Po bardzo emocjonującym spotkaniu reprezentacja Polski pokonała Włochy 3:2 w meczu Pucharu Świata siatkarzy. Biało-czerwoni przegrywali już 0:2, ale zdołali podnieść się z kolan i wygrać po tie-breaku! Tym samym awans na igrzyska olimpijskie już o krok!Gdyby nie Michał Ruciak, Polakom najprawdopodobniej nie udałoby się pokonać Włochów w meczu 9. kolejki siatkarskiego Pucharu Świata w Japonii. 28-letni zawodnik ZAKS-y Kędzierzyn-Koźle był niekwestionowanym bohaterem spotkania.
"Włoska drużyna już prawie miała w rękach bilety na Igrzyska Olimpijskie w Londynie, ale wtedy Andrea Anastasi i Polacy obudzili naszą drużynę z tego snu. Polska pokonała Italię i zepchnęła ją z trzeciego na czwarte miejsce w tabeli Pucharu Świata" - czytamy w serwisie internetowym Volleyball.it.
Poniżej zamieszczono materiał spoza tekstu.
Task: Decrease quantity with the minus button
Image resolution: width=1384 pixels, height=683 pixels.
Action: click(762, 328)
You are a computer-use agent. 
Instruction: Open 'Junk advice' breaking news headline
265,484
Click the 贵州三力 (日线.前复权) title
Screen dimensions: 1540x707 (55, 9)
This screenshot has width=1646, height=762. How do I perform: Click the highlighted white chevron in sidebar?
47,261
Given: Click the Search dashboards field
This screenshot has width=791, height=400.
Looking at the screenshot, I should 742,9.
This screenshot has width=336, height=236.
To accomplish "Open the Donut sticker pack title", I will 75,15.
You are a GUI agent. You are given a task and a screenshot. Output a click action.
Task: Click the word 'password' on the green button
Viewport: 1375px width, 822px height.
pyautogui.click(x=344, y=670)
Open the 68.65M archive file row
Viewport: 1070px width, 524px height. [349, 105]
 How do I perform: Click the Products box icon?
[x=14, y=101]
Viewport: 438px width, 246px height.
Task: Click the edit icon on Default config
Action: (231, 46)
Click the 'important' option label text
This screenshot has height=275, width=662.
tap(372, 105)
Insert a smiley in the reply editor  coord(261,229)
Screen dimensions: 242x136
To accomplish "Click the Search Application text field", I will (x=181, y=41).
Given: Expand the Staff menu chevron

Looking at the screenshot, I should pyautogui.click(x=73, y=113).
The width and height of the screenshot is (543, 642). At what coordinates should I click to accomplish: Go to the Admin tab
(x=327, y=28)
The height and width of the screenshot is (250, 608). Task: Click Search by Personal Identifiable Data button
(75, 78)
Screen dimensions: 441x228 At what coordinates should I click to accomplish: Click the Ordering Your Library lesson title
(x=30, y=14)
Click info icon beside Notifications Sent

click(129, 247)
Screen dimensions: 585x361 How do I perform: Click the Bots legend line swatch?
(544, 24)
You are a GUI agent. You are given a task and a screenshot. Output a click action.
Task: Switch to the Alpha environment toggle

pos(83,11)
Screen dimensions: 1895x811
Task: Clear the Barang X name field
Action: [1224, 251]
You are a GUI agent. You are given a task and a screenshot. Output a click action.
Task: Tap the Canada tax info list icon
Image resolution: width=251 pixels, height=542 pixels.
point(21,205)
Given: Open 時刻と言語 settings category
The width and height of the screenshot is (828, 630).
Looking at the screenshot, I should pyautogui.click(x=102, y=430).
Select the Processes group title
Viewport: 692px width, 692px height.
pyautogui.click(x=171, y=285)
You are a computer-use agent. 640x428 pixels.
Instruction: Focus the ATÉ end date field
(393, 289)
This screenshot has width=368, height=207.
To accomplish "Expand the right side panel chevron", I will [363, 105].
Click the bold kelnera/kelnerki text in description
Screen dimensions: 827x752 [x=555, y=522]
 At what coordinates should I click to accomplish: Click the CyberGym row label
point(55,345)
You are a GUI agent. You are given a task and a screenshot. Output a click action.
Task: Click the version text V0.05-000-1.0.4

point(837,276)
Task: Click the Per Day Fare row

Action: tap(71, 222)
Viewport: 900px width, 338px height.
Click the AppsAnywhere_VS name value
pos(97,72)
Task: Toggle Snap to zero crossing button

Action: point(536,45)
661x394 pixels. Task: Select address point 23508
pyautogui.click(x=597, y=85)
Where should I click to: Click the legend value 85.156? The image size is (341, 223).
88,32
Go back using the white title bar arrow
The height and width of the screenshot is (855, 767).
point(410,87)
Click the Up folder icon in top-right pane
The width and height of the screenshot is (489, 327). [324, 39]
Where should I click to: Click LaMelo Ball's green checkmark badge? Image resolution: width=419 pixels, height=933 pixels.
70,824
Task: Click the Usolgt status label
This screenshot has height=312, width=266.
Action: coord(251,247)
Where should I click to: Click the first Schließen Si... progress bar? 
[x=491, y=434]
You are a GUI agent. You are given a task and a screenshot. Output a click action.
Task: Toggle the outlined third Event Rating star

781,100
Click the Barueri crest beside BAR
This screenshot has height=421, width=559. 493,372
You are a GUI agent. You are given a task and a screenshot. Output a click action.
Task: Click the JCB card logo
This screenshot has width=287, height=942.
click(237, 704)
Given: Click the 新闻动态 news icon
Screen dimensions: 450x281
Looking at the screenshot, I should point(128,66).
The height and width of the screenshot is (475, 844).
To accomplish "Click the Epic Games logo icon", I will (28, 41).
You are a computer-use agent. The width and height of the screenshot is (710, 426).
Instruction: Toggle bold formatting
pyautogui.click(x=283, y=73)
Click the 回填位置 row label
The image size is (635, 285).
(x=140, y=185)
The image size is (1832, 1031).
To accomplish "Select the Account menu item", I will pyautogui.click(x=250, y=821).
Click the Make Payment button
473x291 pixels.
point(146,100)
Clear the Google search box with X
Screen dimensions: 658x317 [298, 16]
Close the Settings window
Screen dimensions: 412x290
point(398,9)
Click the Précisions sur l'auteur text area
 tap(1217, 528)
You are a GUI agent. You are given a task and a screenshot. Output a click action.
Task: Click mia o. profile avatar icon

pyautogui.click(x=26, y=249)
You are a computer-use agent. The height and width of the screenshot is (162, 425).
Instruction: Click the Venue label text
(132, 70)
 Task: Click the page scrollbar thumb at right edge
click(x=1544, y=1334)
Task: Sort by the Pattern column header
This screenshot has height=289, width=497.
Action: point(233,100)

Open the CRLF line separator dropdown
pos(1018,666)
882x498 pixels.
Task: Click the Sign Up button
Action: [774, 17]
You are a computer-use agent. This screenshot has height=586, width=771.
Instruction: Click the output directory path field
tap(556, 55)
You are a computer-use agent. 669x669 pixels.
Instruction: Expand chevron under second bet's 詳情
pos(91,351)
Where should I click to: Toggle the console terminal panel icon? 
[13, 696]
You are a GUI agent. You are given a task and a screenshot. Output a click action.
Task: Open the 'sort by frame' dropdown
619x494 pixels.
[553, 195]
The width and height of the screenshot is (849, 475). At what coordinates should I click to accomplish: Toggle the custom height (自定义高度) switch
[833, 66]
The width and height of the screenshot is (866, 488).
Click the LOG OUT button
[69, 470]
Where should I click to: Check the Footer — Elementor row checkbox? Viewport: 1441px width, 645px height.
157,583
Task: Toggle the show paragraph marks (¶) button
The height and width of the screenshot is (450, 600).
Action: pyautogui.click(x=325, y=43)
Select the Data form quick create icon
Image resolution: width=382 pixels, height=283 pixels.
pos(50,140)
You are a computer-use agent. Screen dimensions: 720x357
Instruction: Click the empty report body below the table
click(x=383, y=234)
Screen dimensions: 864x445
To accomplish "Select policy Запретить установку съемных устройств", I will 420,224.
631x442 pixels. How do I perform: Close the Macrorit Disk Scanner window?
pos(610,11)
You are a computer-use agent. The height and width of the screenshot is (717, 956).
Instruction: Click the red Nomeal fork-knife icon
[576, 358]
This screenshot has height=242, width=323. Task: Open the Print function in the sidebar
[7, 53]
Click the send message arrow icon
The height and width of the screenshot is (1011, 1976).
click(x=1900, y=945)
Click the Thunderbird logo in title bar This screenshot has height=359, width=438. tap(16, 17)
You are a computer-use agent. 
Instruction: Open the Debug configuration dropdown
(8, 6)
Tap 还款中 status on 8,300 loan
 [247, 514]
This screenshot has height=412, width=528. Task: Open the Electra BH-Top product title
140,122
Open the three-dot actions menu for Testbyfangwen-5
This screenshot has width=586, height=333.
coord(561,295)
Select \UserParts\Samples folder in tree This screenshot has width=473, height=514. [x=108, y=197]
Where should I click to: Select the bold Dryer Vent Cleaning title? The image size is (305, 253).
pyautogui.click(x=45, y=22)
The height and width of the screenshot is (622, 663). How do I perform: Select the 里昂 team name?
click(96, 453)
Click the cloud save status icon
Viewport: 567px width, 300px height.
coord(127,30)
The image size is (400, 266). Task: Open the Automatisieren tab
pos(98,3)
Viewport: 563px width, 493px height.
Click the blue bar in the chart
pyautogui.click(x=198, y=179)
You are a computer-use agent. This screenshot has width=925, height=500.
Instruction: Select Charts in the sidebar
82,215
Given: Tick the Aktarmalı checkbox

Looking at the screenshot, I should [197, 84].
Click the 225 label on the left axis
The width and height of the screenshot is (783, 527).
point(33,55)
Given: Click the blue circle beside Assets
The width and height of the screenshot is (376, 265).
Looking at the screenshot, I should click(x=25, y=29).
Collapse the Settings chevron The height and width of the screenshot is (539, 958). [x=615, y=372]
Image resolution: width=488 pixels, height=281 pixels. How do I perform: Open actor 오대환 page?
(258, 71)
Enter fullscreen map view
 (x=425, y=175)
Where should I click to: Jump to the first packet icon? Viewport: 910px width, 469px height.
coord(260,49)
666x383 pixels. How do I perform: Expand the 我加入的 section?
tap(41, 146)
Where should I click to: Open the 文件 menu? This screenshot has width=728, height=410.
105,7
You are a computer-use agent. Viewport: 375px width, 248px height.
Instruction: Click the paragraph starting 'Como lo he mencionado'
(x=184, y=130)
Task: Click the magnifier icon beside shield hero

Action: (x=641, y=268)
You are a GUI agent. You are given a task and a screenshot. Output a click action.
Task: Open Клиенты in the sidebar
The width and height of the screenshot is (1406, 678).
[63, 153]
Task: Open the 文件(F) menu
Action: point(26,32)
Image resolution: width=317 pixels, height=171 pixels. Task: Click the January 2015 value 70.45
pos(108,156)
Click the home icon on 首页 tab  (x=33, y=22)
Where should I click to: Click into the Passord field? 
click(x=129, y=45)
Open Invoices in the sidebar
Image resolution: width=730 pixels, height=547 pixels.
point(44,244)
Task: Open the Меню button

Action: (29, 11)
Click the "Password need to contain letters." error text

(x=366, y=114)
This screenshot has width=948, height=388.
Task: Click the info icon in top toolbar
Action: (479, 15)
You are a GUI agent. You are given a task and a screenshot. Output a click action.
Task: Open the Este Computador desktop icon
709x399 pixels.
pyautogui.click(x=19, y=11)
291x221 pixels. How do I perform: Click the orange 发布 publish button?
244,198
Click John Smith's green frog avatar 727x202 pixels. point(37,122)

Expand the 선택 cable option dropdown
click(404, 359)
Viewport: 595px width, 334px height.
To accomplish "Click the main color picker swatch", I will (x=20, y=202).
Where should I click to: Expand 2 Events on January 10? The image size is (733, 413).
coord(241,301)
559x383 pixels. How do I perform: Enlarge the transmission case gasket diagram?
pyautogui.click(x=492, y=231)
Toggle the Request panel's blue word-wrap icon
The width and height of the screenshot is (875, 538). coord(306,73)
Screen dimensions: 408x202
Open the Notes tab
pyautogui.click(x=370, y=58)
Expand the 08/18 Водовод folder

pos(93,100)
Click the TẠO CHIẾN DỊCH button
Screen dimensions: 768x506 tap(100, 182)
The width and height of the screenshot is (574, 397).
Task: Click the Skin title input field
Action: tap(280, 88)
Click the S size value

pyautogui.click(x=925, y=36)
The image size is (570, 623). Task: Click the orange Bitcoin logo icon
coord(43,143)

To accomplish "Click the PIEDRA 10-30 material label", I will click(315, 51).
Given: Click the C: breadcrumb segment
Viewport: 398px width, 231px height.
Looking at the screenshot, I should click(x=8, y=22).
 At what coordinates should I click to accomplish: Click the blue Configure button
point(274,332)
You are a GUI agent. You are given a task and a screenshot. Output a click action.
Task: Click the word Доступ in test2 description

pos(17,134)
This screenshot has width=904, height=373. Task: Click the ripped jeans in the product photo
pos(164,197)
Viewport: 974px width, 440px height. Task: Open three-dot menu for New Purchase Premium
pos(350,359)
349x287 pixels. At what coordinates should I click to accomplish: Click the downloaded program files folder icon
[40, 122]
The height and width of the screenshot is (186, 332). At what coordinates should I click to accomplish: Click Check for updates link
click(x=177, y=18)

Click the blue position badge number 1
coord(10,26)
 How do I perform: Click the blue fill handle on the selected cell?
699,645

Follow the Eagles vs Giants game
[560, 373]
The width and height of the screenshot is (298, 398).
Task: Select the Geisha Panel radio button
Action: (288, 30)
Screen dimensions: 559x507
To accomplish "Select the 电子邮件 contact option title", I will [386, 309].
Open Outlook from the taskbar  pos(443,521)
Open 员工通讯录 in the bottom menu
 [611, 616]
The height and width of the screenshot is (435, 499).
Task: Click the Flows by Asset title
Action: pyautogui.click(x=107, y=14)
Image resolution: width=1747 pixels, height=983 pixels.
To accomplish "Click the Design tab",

"Polacy wygrali po tie-breaku, po dokonaniu czegoś, co wydawało się niemożliwe. Włosi prowadzili 2:0, Polakom robiło się niebiesko w oczach od ataków, bloków i zagrywek naszego zespołu, sami potrafili odpowiadać tylko ataki ze środka Piotra Nowakowskiego i Marcina Możdżonka" - komentuje włoski serwis siatkarski.
"Anastasiemu w końcu udało się znaleźć antidotum na Italię - za Łukasza Żygadłę wprowadził Pawła Zagumnego, za Bartosza Kurka Michała Ruciaka, a potem w miejsce Zbigniewa Bartmana posłał do boju atakującego Latiny Jakuba Jarosza. Te zmiany, a także niemoc, która dopadła Włochów w polu zagrywki, odwróciły losy meczu".
"Decydujący okazał się trzeci set. Włosi dwukrotnie odrabiali trzypunktową stratę i doprowadzali do remisu 19:19 i 22:22, ale zabrakło iskry, która umożliwiłaby odwrócenie losów tej partii i zwycięstwo 3:0, które zapewne dałoby awans na IO. Czwarty i piąty set były powolną agonią naszej drużyny, tymczasem Polska rosła w siłę" - opisuje niezwykle emocjonujący mecz włoski serwis.
"Polska wygrywa, Londyn się od nas oddala" - zatytułowała relację z meczu "La Gazzetta dello Sport". "W pierwszych dwóch setach Włosi kontrolowali grę, jednak w trzecim Polacy zagrali agresywniej i prowadzili od samego począku. Nawet kiedy dwa asy serwisowe na ich stronę posłał nasz kapitan Cristian Savani, nie chcieli się poddać. W czwartej partii było jeszcze 18:18, ale wtedy siatkarze Italii stracili koncentrację i kluczowe akcje przegrali. W tie-breaku Savani w niewiarygodny sposób zepsuł pierwszą akcję i dał Polakom prowadzenie, którego ci nie oddali już do konća" - komentuje słynny włoski dziennik.
"Polska Anastasiego zadaje Włochom trzecią porażkę", "Trzy zmiany w wyjściowej szóstce były kluczem do sukcesu Polaków. Porażka 2:3 wyrzuciła drużynę trenera Mauro Berruto z pierwszej trójki Pucharu Świata" - pisze "Tuttosport".
"Były selekcjoner reprezentacji Włoch Andrea Anastasi dokonał vendetty" - to komentarz dziennika "La Repubblica". "Teraz Włosi muszą zdobyć sześć punktów w dwóch ostatnich meczach i liczyć na potknięcie Brazylii".
"To była niesamowita porażka Italii po tie-breaku. Pierwsze dwa sety były totalną dominacją naszej drużyny, która pokazywała świetną grę. Jednak świetnie dowodzeni przez Anastasiego Polacy odrobili straty, a w piątym secie zagrali już z dużą pewnością siebie i wygrali z łatwością" - ocenia szanowany dziennik.
"Po dwóch wygranych setach w trzecim Włosi do końca walczyli o zwycięstwo, jednak Polacy wykorzystali już pierwszą piłkę setową. Od tego momentu Italia powoli zaczęła znikać. W czwartym secie naszych rywali do boju wiódł Jakub Jarosz, a w decydujących momentach meczu Michał Łasko często wpadał na polski blok. W tie-breaku Włosi byli już trochę zagubieni, być może z powodu zmęczenia szóstka trenera Berruto praktycznie przestała istnieć. Wyglądała na inny zespół niż ten, który oglądaliśmy na początku spotkania. A dobrze zorganizowani Polacy wygrali 15:12" - kończy relację ze spotkania "La Repubblica".